Now that we setted the baseline model, let's deep into this and try to improve it. The first thing that comes to my mind after implementing a Machine Learning model on my data is that I would like to find a way to have the best settings possile of my baseline model by finding first the best combination of vectorizer and model architecture to have the best accuracy score possible.

To do this, let's use sklearn.model_selection.GridSearchCV that will allow us to find directly the best combination possible given a bunch of combination :

#### Parameters of our GridSearchCV

For running time purposes, many model architectures are commented but have been tested and give the same result :

In [16]:
parameters = {
    'Vectorizer': [CountVectorizer(preprocessor=preprocess_text), TfidfVectorizer(preprocessor=preprocess_text)],
    'Model_Architecture': [MultinomialNB(), SVC(random_state=42)]
}
# OTHER MODEL ARCHITECTURES TESTED :
# RandomForestClassifier(random_state=42), KNeighborsClassifier(), XGBClassifier(random_state=42), LogisticRegression(), GradientBoostingClassifier(random_state=42)

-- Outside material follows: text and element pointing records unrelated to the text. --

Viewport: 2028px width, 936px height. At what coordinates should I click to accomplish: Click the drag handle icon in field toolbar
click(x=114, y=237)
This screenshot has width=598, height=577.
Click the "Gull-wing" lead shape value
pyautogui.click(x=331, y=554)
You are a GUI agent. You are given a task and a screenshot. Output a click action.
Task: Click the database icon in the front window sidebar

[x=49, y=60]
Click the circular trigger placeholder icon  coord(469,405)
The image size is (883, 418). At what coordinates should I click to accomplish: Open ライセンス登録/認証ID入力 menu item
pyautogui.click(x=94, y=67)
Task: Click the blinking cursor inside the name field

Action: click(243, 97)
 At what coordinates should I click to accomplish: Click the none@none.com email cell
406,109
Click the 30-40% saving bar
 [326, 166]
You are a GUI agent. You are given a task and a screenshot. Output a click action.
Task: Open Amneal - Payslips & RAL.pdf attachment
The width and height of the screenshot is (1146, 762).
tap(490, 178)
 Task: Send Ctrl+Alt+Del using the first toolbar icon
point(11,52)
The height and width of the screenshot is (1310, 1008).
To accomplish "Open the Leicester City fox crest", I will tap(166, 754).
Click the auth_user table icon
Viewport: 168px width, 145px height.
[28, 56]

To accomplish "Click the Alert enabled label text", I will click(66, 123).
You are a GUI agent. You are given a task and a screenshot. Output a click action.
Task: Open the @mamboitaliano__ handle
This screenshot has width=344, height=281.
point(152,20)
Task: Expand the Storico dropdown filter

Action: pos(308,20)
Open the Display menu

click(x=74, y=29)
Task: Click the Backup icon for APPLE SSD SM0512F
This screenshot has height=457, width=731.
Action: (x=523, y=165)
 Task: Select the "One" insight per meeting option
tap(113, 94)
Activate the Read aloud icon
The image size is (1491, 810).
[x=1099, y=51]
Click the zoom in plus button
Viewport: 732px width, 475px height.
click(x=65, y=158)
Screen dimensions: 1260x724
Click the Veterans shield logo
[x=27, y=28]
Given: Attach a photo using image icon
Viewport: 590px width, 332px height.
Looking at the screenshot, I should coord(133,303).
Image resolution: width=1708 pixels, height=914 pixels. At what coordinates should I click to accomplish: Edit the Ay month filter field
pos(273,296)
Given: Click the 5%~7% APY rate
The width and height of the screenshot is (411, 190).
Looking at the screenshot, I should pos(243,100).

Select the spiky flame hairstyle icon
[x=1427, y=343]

To be able to run that method of search with our class I created a Model.fit_with_grid_search() method in the mlModel.py file :

In [17]:
# Instantiate the model
baseline_model = Model(X, y, MultinomialNB(), CountVectorizer(preprocessor=preprocess_text))

# Fit with GridSearchCV
baseline_model.fit_with_grid_search(parameters)

# Get the best estimator
best_estimator = baseline_model.grid_search.best_estimator_

# Get the accuracy score
accuracy_score = baseline_model.grid_search.best_score_

# Print the best parameters and accuracy score
print("Best parameters:", baseline_model.grid_search.best_params_)
print("Best accuracy score:", accuracy_score)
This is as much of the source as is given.